Wall Street analysts, however, are taking a more cautious stance. The consensus strongly favors a smaller rate cut, citing the potential risks of a more aggressive easing policy and noting political considerations, as September is the final meeting before the upcoming Presidential elections.
Traditionally, the Fed kicks off a rate-cutting cycle with a half-point reduction. Still, many argue that this time is different, as the economy doesn’t appear to be on the brink of recession.
Nonetheless, the future path seems relatively clear to most observers: the Fed is widely expected to continue trimming rates in the coming meetings and into 2025.
Is The Fed Playing With Fire?
In a recent note to investors, veteran investor Ed Yardeni warns that the Fed might be “playing with an economy on fire.”
Consider the most recent economic data: The Atlanta Fed’s GDPNow tracking model recently raised its estimate for third-quarter GDP growth to 3% (seasonally adjusted annual rate), up from 2.5%. This would signal an acceleration of the U.S. economy’s growth, following the 2.8% surge recorded in the second quarter.
“We see more risk of an overheating economy as the Fed lowers rates than an anemic one requiring monetary support,” Yardeni states.
Personal consumption expenditures are projected to rise by 3.7% this quarter, a figure Yardeni deems “hardly recessionary.”
He also praised the latest retail sales report for August, which exceeded expectations, remarking, “As long as U.S. consumers are earning, they are spending.”
Falling gas prices, Yardeni explains, act as a de facto stimulus for consumers — what they save at the pump, they are likely to spend elsewhere.
Economic Boom, Stock Market Meltup Ahead?
Further supporting Yardeni’s view is the New York Fed’s recent quarterly household spending survey, released Monday.

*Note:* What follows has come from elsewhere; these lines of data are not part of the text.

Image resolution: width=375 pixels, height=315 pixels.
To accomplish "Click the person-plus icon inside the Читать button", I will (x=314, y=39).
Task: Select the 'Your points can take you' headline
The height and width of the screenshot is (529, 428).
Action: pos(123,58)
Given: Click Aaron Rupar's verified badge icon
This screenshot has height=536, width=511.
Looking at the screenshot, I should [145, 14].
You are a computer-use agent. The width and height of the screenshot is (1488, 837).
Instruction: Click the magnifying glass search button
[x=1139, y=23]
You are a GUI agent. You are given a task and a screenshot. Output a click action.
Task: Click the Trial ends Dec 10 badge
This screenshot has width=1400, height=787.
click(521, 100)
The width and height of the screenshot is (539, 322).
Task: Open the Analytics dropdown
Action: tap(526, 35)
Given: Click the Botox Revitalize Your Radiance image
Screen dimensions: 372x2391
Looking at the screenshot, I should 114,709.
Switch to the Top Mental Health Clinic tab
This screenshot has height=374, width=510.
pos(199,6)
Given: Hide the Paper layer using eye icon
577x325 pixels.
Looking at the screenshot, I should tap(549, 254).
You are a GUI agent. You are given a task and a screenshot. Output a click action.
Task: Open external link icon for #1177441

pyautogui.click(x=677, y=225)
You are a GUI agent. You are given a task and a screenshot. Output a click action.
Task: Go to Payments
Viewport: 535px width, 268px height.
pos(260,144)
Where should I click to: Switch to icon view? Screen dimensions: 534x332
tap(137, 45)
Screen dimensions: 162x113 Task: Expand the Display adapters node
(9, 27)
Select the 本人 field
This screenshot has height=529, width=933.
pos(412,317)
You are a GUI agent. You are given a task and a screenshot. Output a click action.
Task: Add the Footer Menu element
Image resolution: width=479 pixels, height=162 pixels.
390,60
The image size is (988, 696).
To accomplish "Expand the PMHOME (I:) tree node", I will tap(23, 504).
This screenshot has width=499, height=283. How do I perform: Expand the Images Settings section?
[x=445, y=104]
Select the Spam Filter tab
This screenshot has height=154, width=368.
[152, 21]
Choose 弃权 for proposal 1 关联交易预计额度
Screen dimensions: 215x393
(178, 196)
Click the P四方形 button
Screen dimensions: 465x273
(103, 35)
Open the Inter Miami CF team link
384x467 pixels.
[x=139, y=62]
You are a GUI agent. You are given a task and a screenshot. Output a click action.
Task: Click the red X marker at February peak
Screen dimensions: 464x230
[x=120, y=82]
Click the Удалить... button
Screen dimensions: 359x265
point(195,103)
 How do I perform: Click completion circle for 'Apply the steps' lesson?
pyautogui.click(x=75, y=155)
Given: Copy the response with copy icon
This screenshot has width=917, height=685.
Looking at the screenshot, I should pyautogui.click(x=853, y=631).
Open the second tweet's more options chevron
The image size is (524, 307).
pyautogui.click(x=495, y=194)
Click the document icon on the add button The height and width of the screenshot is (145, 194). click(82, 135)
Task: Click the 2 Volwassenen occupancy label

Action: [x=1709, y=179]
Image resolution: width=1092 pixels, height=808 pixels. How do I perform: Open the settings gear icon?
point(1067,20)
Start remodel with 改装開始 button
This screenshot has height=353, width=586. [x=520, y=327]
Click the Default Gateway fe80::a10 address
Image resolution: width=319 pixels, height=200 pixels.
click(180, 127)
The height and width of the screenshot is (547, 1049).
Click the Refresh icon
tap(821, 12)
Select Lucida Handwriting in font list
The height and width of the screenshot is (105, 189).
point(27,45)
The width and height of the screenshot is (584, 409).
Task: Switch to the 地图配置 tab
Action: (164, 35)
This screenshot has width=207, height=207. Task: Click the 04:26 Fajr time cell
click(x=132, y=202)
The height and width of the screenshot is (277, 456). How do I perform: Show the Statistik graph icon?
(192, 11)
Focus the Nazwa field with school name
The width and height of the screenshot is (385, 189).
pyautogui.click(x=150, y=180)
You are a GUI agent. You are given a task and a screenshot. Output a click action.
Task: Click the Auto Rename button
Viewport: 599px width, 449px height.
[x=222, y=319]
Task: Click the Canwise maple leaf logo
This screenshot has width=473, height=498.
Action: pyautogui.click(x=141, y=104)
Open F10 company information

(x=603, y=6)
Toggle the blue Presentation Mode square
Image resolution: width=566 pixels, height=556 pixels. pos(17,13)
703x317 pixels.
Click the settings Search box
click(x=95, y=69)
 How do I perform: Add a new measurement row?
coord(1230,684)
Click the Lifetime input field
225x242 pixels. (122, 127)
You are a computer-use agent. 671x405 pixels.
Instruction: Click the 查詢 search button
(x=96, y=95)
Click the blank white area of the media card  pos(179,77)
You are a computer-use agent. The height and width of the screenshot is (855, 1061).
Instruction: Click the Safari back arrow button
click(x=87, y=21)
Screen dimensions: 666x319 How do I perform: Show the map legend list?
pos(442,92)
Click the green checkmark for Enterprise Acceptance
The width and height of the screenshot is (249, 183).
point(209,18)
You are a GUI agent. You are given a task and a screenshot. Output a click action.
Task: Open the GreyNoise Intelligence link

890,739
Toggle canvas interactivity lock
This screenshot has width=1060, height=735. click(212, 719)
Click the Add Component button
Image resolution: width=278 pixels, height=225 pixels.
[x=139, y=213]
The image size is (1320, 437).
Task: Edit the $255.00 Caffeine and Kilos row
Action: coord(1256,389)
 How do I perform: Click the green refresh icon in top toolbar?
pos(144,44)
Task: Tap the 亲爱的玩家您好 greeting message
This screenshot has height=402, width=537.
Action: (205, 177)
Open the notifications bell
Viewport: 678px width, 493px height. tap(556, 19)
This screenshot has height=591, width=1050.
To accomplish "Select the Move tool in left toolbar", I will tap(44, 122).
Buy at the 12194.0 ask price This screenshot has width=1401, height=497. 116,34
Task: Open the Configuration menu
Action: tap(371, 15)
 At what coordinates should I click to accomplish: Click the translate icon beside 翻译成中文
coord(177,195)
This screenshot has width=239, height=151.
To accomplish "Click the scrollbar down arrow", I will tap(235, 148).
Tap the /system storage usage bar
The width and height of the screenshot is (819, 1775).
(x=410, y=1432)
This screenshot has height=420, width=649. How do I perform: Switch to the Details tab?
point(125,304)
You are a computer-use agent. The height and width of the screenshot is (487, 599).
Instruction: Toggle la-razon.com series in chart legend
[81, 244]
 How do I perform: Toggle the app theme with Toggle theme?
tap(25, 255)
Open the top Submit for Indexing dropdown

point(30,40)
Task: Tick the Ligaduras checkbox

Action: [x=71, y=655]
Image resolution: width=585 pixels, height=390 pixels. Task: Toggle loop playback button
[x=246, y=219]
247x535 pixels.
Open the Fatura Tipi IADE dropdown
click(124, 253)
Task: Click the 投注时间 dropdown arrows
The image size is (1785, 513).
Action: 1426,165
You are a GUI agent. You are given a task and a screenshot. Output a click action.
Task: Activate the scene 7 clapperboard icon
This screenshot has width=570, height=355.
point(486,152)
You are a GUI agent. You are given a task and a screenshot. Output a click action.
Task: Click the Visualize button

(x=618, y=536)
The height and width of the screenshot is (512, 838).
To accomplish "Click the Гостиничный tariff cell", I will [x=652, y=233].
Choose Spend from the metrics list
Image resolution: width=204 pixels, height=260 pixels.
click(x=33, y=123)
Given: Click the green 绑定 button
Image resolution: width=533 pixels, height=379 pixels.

The survey revealed that nominal household spending increased from 4.6% year-over-year in April to 5.0% in August, with spending growth spread across various education levels and income groups.
“We believe this data series faultily understates income growth,” Yardeni notes.
Overall, Yardeni takes a positive stance on the economy. “The labor market is growing, real wage growth is outpacing inflation thanks to productivity gains, and incomes and net wealth are sources of spending rather than credit,” he commented.
Lowering interest rates “too much, too quickly could trigger an economic boom,” resulting in rapid real GDP growth but escalating inflation risks, according to Yardeni.
With the central bank seemingly on the verge of a significant easing cycle, Yardeni warns, “We see greater risk of an overheating economy than a recession.”
“It could also trigger a 1990s style meltup in the stock market,” he adds.
On Tuesday, a day prior to the Fed’s rate decision, the S&P 500 index, as tracked by the SPDR S&P 500 ETF Trust SPY, briefly hit record highs.